Nella prossima primavera ci sarà un nuovo sindaco.
«Io farò il tifo per chi sarà al timone. Ma soprattutto farò il tifo perché sia data continuità alla città-comunità, capace di andare avanti garantendo a chi riesce di spiccare il volo ma capace anche di farsi carico di chi cade, mettendo a disposizione un paracadute. Farò il tifo per chi saprà meglio interpretare il preambolo del nostro Statuto, che dice di una città aperta a tutte le culture, a tutte le religioni, a tutte le categorie del pensiero. E aggiungo a tutte le età, a tutte le condizioni sociali ed economiche».
Quali sono le sfide per il futuro che la città e il nuovo sindaco dovrà affrontare?
«Ci sono delle priorità da tenere presenti: le migrazioni, i cambiamenti climatici, l’invecchiamento della popolazione. Le migrazioni: aver deciso di interrompere il progetto provinciale della diffusione sul territorio dei richiedenti asilo è stato un errore. Il problema non è la loro presenza ma la loro concentrazione. Se poi si aggiunge lo smantellamento dell’accoglienza...».
Diceva anche dei cambiamenti climatici.
«Tutti ne parlano ma quando si propongono scelte coraggiose non tutti sono disponibili a cambiare il proprio stile di vita. Si vuole arrivare con il veicolo provato ovunque. In questi anni abbiamo aumentato le piste ciclabili, abbiamo fatto le corsie preferenziali, siamo intervenuto sul trasporto pubblico e sulla pianificazione urbanistica. Abbiamo fatto tanto ma ancora tanto c’è da fare, partendo dal convincere i cittadini a mettere in discussione le loro abitudini».
La terza sfida è l’invecchiamento della popolazione.
«Quando entrai i giunta come assessore la percentuale degli anziani over65 era del 18%. Oggi siamo al 23%. Arrotondando possiamo dire che in 20 anni si è passati da un quinto a un quarto. Abbiamo Rsa stupende, più d 20 circoli anziani. Ma dobbiamo pensare a qualcosa di più, e dobbiamo pensarci a più livelli, non solo comunale».
Trento è anche la città della conoscenza, dell’università, dei musei.
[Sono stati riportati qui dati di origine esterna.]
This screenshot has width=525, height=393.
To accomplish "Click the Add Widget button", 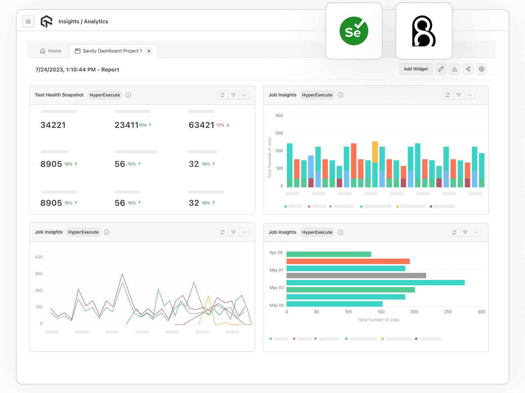I will coord(416,69).
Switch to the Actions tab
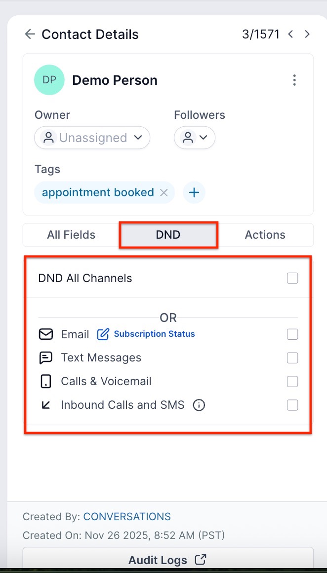 coord(265,235)
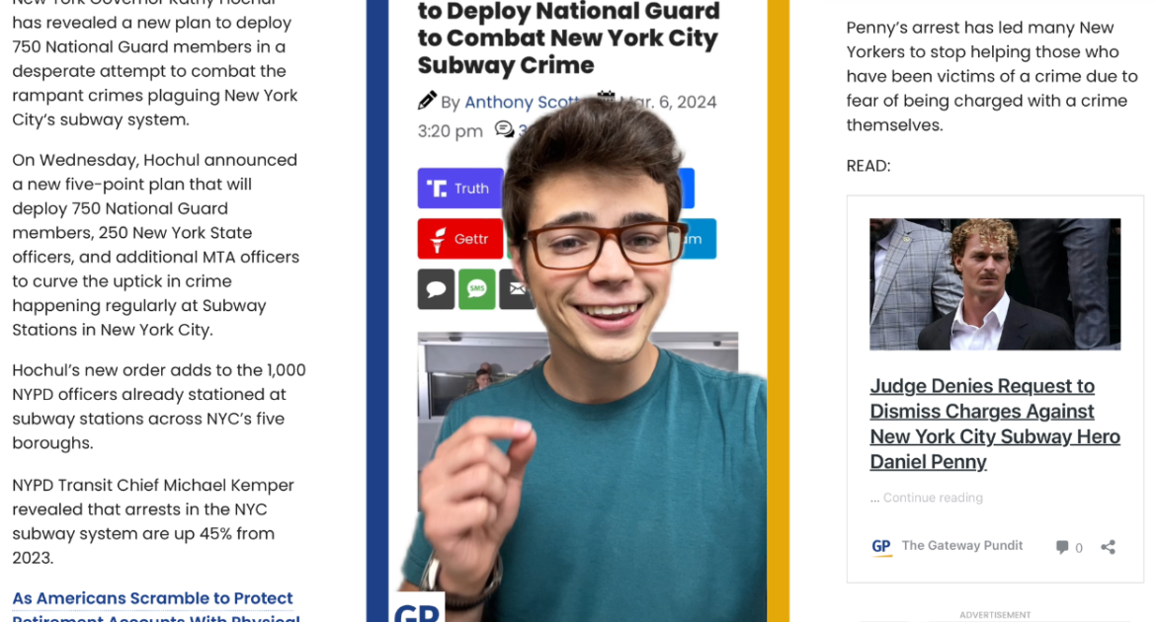Share article on Gettr

point(460,239)
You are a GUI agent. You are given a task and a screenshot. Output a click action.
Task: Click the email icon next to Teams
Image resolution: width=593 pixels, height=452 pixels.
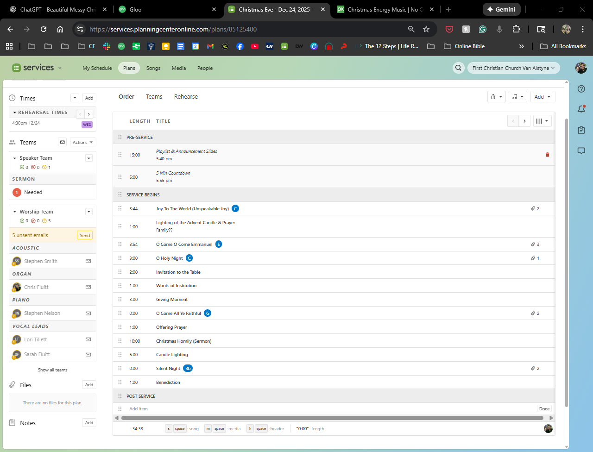[x=63, y=142]
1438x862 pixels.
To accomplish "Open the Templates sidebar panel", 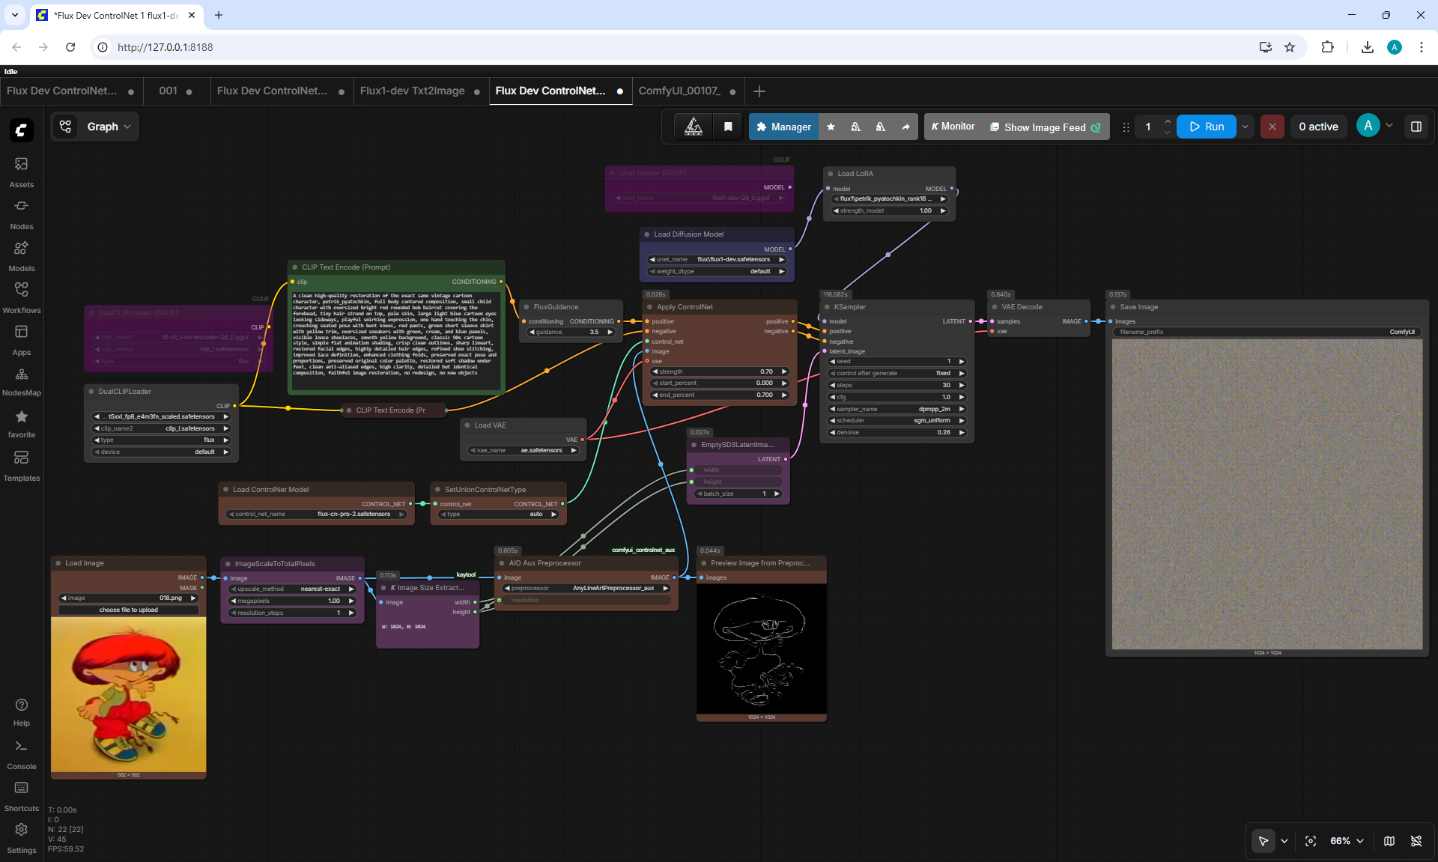I will 21,465.
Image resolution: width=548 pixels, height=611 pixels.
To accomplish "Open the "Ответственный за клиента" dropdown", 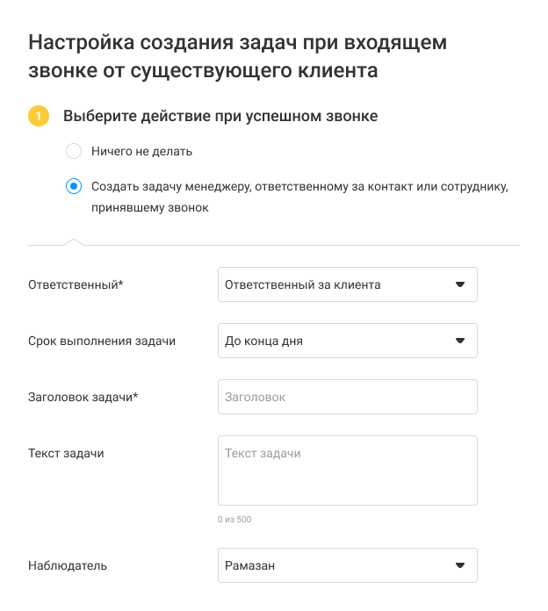I will (x=334, y=284).
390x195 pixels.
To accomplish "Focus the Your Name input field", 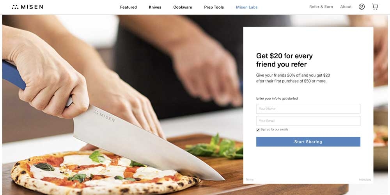I will (308, 109).
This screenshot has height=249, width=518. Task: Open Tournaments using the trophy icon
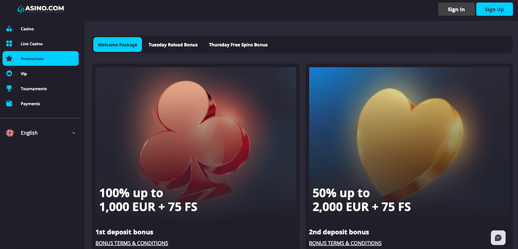click(x=9, y=88)
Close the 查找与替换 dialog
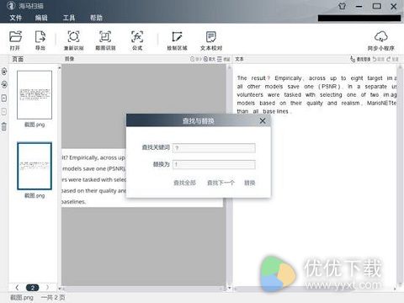 pos(263,121)
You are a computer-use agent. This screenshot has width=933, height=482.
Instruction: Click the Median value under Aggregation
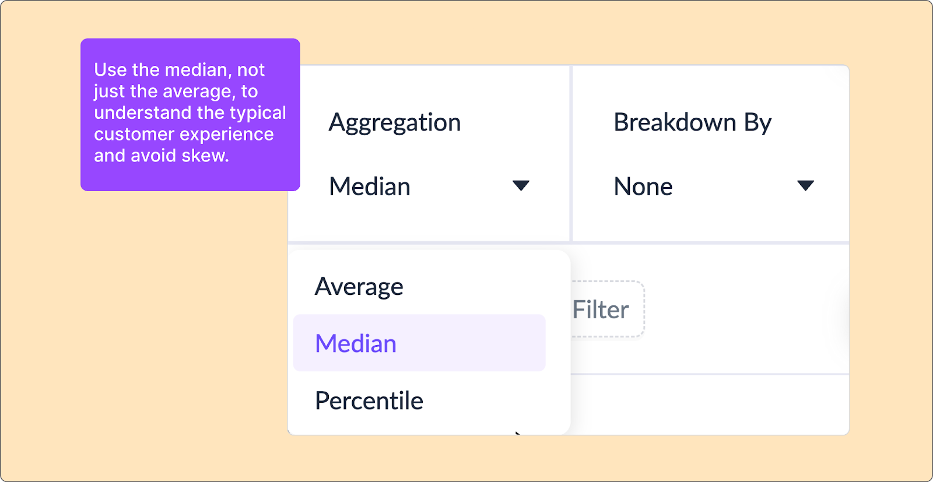pos(369,186)
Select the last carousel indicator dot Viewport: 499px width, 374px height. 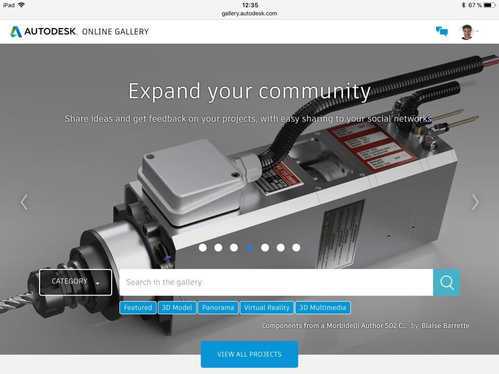[x=296, y=248]
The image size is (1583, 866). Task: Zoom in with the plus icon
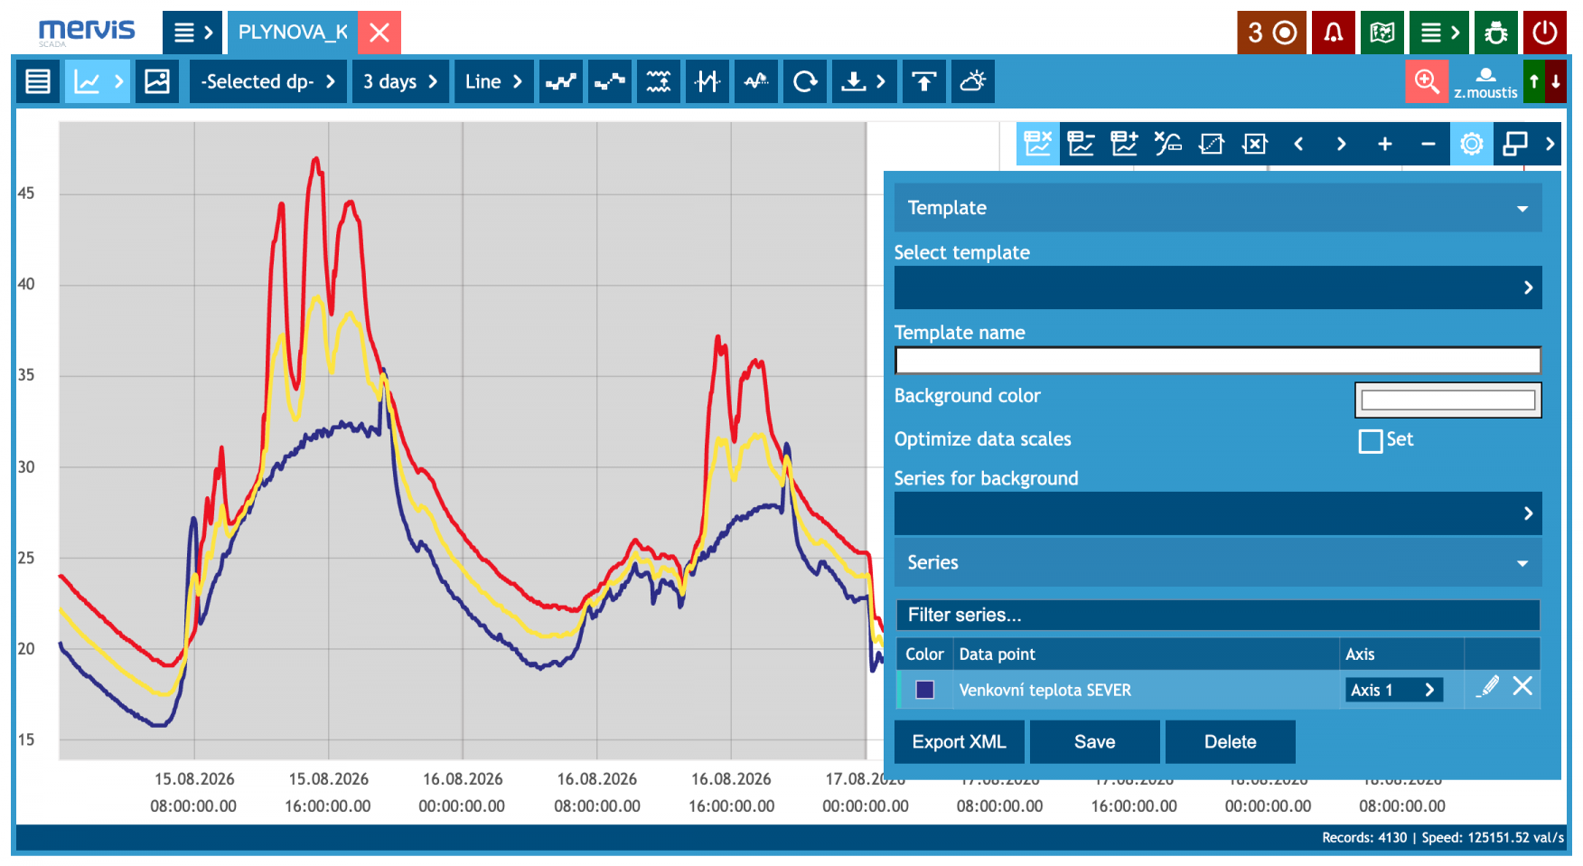click(x=1385, y=144)
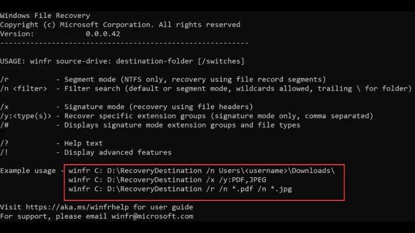Click the Example usage label
The image size is (415, 233).
pyautogui.click(x=28, y=171)
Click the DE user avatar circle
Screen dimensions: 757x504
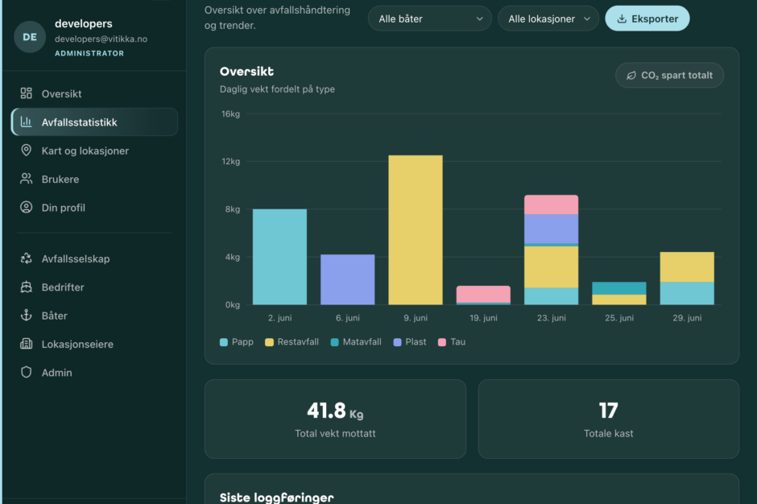30,37
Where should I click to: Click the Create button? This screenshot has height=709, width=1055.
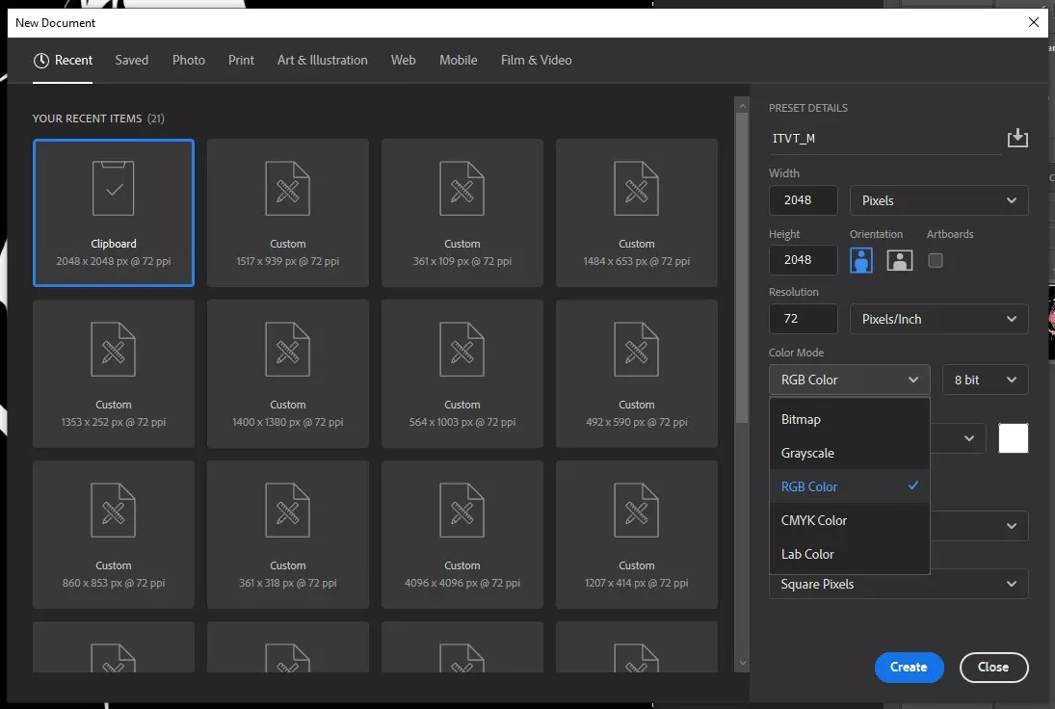(x=909, y=667)
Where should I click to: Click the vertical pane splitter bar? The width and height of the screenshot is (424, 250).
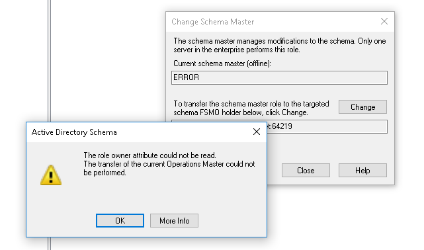point(49,61)
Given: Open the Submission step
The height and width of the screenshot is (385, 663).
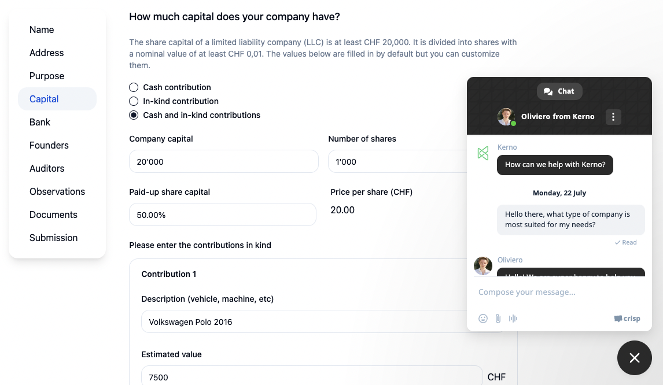Looking at the screenshot, I should tap(53, 238).
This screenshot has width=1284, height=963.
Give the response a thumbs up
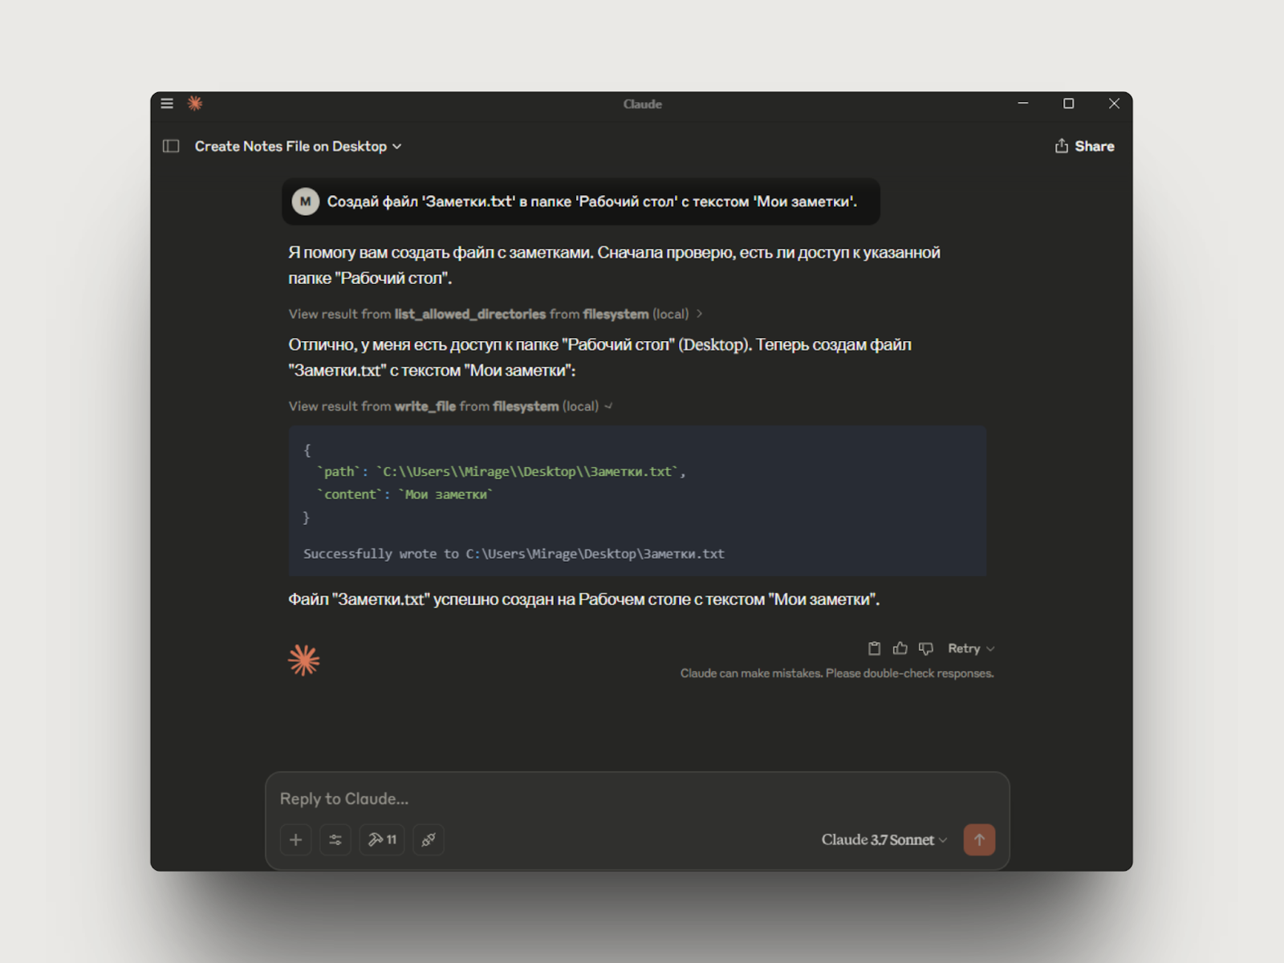[x=900, y=648]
La politica ne è davvero consapevole?
«Non sempre si ha la consapevolezza di questa grande risorsa, non sempre è stata in grado di cogliere questa potenzialità. Ricordiamoci che l’università ha aperto la città al mondo, ci ha internazionalizzati, ci ha aiutato a crescere».
Tra le tante cose fatte, di quale va più orgoglioso?
«Di due progetti a cui tenevo molto. Uno è quello dei Beni comuni che ha coinvolto più di 7.000 cittadini, giovani e anziani che hanno contributo a migliorare la città. Il secondo il progetto del Controllo di vicinato. Anche in questo caso, i cittadini che dal basso difendono i propri quartieri, senza divise, senza bandiere, senza stemmi. Da cittadini che si sentono parte della stessa comunità».